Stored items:
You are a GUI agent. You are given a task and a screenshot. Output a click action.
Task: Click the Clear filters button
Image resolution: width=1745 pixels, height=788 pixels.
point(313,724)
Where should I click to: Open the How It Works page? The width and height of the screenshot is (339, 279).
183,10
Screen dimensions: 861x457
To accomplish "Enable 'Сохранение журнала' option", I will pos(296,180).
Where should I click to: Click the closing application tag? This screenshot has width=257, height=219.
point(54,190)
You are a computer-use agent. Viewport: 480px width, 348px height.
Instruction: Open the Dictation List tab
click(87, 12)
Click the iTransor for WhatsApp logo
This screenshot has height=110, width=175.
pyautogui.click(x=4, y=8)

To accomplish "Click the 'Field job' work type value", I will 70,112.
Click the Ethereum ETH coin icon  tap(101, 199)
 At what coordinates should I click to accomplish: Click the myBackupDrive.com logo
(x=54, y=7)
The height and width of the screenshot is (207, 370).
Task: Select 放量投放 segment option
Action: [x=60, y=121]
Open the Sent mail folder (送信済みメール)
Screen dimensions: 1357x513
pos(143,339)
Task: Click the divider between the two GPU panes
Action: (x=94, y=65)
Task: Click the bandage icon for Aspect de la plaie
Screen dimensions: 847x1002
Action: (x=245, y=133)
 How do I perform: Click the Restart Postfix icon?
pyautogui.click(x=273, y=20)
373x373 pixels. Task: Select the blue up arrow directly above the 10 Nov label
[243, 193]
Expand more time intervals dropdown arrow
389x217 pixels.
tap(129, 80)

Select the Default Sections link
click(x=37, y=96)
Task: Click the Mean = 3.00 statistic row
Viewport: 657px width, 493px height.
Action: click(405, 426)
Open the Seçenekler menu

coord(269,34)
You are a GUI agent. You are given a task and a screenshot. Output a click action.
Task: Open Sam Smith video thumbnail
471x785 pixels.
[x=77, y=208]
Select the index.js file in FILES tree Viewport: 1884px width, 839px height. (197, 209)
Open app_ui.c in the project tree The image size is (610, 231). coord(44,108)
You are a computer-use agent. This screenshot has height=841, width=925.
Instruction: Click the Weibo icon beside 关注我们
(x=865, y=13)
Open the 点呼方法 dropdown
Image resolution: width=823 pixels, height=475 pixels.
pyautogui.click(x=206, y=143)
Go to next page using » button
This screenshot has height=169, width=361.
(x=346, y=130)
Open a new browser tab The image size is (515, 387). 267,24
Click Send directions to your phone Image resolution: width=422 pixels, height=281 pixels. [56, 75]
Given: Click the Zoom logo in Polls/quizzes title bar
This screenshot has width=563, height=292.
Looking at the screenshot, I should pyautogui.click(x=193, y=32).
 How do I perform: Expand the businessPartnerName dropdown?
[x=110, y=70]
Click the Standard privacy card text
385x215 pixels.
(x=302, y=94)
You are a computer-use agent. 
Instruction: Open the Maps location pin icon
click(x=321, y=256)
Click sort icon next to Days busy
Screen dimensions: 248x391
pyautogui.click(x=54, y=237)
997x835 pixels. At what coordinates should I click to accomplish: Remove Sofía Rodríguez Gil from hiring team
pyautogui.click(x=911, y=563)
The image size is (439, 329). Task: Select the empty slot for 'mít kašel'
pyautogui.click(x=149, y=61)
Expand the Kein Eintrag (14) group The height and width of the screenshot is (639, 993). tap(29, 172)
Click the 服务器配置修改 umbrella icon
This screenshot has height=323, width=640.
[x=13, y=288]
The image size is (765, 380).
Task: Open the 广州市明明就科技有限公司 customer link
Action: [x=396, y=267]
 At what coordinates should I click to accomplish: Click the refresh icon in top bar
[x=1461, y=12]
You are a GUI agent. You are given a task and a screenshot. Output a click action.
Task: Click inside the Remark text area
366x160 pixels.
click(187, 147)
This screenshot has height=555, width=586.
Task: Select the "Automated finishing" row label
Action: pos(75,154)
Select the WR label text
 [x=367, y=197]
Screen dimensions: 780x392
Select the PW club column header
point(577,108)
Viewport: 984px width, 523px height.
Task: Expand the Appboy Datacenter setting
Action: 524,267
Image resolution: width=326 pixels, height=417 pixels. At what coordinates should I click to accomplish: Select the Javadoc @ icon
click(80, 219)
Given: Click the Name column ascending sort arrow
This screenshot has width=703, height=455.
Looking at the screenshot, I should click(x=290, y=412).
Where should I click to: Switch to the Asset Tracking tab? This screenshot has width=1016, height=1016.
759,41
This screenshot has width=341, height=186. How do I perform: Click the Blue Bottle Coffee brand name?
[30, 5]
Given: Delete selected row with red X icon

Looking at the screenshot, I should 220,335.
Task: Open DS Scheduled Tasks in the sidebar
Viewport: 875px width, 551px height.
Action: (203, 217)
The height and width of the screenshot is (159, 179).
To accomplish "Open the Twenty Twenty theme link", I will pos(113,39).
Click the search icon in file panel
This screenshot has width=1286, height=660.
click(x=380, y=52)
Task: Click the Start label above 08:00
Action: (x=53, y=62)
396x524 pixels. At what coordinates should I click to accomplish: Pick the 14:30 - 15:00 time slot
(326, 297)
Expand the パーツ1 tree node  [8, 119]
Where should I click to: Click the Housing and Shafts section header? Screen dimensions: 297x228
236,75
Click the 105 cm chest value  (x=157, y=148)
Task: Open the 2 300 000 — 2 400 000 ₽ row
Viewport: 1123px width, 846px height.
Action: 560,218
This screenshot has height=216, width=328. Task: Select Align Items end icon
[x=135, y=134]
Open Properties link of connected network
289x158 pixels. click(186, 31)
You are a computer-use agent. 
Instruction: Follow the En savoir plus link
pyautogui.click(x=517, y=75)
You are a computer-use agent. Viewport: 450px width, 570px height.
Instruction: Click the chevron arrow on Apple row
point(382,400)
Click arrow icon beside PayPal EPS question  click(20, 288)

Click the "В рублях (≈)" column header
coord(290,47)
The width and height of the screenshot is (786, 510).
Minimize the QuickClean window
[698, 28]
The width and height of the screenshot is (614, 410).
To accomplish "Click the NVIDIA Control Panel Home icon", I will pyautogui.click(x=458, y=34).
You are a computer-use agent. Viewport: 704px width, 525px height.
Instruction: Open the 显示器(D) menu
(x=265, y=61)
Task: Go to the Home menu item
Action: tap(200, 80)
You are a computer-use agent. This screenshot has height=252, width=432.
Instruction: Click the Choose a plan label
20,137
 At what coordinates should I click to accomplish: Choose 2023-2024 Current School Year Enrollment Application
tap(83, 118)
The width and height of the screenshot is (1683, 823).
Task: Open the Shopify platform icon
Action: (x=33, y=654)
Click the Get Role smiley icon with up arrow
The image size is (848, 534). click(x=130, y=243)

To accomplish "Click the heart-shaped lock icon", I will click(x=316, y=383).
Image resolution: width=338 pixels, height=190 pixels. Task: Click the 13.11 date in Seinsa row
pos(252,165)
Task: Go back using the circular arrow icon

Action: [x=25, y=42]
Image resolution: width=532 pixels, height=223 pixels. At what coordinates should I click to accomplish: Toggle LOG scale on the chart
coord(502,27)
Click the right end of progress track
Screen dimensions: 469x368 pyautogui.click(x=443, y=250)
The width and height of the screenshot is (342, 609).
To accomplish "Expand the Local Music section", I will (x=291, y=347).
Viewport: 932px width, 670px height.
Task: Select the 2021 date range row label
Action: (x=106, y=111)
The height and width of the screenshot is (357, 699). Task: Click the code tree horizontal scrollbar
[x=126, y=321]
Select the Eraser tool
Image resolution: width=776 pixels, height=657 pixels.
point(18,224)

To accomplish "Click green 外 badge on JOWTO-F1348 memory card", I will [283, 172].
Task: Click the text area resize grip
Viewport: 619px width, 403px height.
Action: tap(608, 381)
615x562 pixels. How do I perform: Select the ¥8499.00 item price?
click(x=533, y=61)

Your task: Exact copies of every record above are required.

Response area:
You are a GUI agent. You are given a task and a screenshot. Output a click action.
Task: Click the Clear filters button
Image resolution: width=1745 pixels, height=788 pixels.
point(313,724)
Where should I click to: Open the How It Works page? The width and height of the screenshot is (339, 279).
183,10
Screen dimensions: 861x457
To accomplish "Enable 'Сохранение журнала' option", I will pos(296,180).
Where should I click to: Click the closing application tag? This screenshot has width=257, height=219.
point(54,190)
You are a computer-use agent. Viewport: 480px width, 348px height.
Instruction: Open the Dictation List tab
click(87, 12)
Click the iTransor for WhatsApp logo
This screenshot has height=110, width=175.
pyautogui.click(x=4, y=8)

To accomplish "Click the 'Field job' work type value", I will 70,112.
Click the Ethereum ETH coin icon  tap(101, 199)
 At what coordinates should I click to accomplish: Click the myBackupDrive.com logo
(x=54, y=7)
The height and width of the screenshot is (207, 370).
Task: Select 放量投放 segment option
Action: [x=60, y=121]
Open the Sent mail folder (送信済みメール)
Screen dimensions: 1357x513
pos(143,339)
Task: Click the divider between the two GPU panes
Action: (x=94, y=65)
Task: Click the bandage icon for Aspect de la plaie
Screen dimensions: 847x1002
Action: (x=245, y=133)
 How do I perform: Click the Restart Postfix icon?
pyautogui.click(x=273, y=20)
373x373 pixels. Task: Select the blue up arrow directly above the 10 Nov label
[243, 193]
Expand more time intervals dropdown arrow
389x217 pixels.
tap(129, 80)

Select the Default Sections link
click(x=37, y=96)
Task: Click the Mean = 3.00 statistic row
Viewport: 657px width, 493px height.
Action: click(405, 426)
Open the Seçenekler menu

coord(269,34)
You are a GUI agent. You are given a task and a screenshot. Output a click action.
Task: Open Sam Smith video thumbnail
471x785 pixels.
[x=77, y=208]
Select the index.js file in FILES tree Viewport: 1884px width, 839px height. (197, 209)
Open app_ui.c in the project tree The image size is (610, 231). coord(44,108)
You are a computer-use agent. This screenshot has height=841, width=925.
Instruction: Click the Weibo icon beside 关注我们
(x=865, y=13)
Open the 点呼方法 dropdown
Image resolution: width=823 pixels, height=475 pixels.
pyautogui.click(x=206, y=143)
Go to next page using » button
This screenshot has height=169, width=361.
(x=346, y=130)
Open a new browser tab The image size is (515, 387). 267,24
Click Send directions to your phone Image resolution: width=422 pixels, height=281 pixels. [56, 75]
Given: Click the Zoom logo in Polls/quizzes title bar
This screenshot has width=563, height=292.
Looking at the screenshot, I should pyautogui.click(x=193, y=32).
 How do I perform: Expand the businessPartnerName dropdown?
[x=110, y=70]
Click the Standard privacy card text
385x215 pixels.
(x=302, y=94)
You are a computer-use agent. 
Instruction: Open the Maps location pin icon
click(x=321, y=256)
Click sort icon next to Days busy
Screen dimensions: 248x391
pyautogui.click(x=54, y=237)
997x835 pixels. At what coordinates should I click to accomplish: Remove Sofía Rodríguez Gil from hiring team
pyautogui.click(x=911, y=563)
The image size is (439, 329). Task: Select the empty slot for 'mít kašel'
pyautogui.click(x=149, y=61)
Expand the Kein Eintrag (14) group The height and width of the screenshot is (639, 993). tap(29, 172)
Click the 服务器配置修改 umbrella icon
This screenshot has height=323, width=640.
[x=13, y=288]
The image size is (765, 380).
Task: Open the 广州市明明就科技有限公司 customer link
Action: [x=396, y=267]
 At what coordinates should I click to accomplish: Click the refresh icon in top bar
[x=1461, y=12]
You are a GUI agent. You are given a task and a screenshot. Output a click action.
Task: Click inside the Remark text area
366x160 pixels.
click(187, 147)
This screenshot has height=555, width=586.
Task: Select the "Automated finishing" row label
Action: pos(75,154)
Select the WR label text
 [x=367, y=197]
Screen dimensions: 780x392
Select the PW club column header
point(577,108)
Viewport: 984px width, 523px height.
Task: Expand the Appboy Datacenter setting
Action: 524,267
Image resolution: width=326 pixels, height=417 pixels. At what coordinates should I click to accomplish: Select the Javadoc @ icon
click(80, 219)
Given: Click the Name column ascending sort arrow
This screenshot has width=703, height=455.
Looking at the screenshot, I should click(x=290, y=412).
Where should I click to: Switch to the Asset Tracking tab? This screenshot has width=1016, height=1016.
759,41
This screenshot has width=341, height=186. How do I perform: Click the Blue Bottle Coffee brand name?
[30, 5]
Given: Delete selected row with red X icon

Looking at the screenshot, I should 220,335.
Task: Open DS Scheduled Tasks in the sidebar
Viewport: 875px width, 551px height.
Action: (203, 217)
The height and width of the screenshot is (159, 179).
To accomplish "Open the Twenty Twenty theme link", I will pos(113,39).
Click the search icon in file panel
This screenshot has width=1286, height=660.
click(x=380, y=52)
Task: Click the Start label above 08:00
Action: (x=53, y=62)
396x524 pixels. At what coordinates should I click to accomplish: Pick the 14:30 - 15:00 time slot
(326, 297)
Expand the パーツ1 tree node  [8, 119]
Where should I click to: Click the Housing and Shafts section header? Screen dimensions: 297x228
236,75
Click the 105 cm chest value  (x=157, y=148)
Task: Open the 2 300 000 — 2 400 000 ₽ row
Viewport: 1123px width, 846px height.
Action: 560,218
This screenshot has height=216, width=328. Task: Select Align Items end icon
[x=135, y=134]
Open Properties link of connected network
289x158 pixels. click(186, 31)
You are a computer-use agent. 
Instruction: Follow the En savoir plus link
pyautogui.click(x=517, y=75)
You are a computer-use agent. Viewport: 450px width, 570px height.
Instruction: Click the chevron arrow on Apple row
point(382,400)
Click arrow icon beside PayPal EPS question  click(20, 288)

Click the "В рублях (≈)" column header
coord(290,47)
The width and height of the screenshot is (786, 510).
Minimize the QuickClean window
[698, 28]
The width and height of the screenshot is (614, 410).
To accomplish "Click the NVIDIA Control Panel Home icon", I will pyautogui.click(x=458, y=34).
You are a computer-use agent. Viewport: 704px width, 525px height.
Instruction: Open the 显示器(D) menu
(x=265, y=61)
Task: Go to the Home menu item
Action: tap(200, 80)
You are a computer-use agent. This screenshot has height=252, width=432.
Instruction: Click the Choose a plan label
20,137
 At what coordinates should I click to accomplish: Choose 2023-2024 Current School Year Enrollment Application
tap(83, 118)
The width and height of the screenshot is (1683, 823).
Task: Open the Shopify platform icon
Action: (x=33, y=654)
Click the Get Role smiley icon with up arrow
The image size is (848, 534). click(x=130, y=243)

To accomplish "Click the heart-shaped lock icon", I will click(x=316, y=383).
Image resolution: width=338 pixels, height=190 pixels. Task: Click the 13.11 date in Seinsa row
pos(252,165)
Task: Go back using the circular arrow icon

Action: [x=25, y=42]
Image resolution: width=532 pixels, height=223 pixels. At what coordinates should I click to accomplish: Toggle LOG scale on the chart
coord(502,27)
Click the right end of progress track
Screen dimensions: 469x368 pyautogui.click(x=443, y=250)
The width and height of the screenshot is (342, 609).
To accomplish "Expand the Local Music section", I will (x=291, y=347).
Viewport: 932px width, 670px height.
Task: Select the 2021 date range row label
Action: (x=106, y=111)
The height and width of the screenshot is (357, 699). Task: Click the code tree horizontal scrollbar
[x=126, y=321]
Select the Eraser tool
Image resolution: width=776 pixels, height=657 pixels.
point(18,224)

To accomplish "Click green 外 badge on JOWTO-F1348 memory card", I will [283, 172].
Task: Click the text area resize grip
Viewport: 619px width, 403px height.
Action: tap(608, 381)
615x562 pixels. How do I perform: Select the ¥8499.00 item price?
click(x=533, y=61)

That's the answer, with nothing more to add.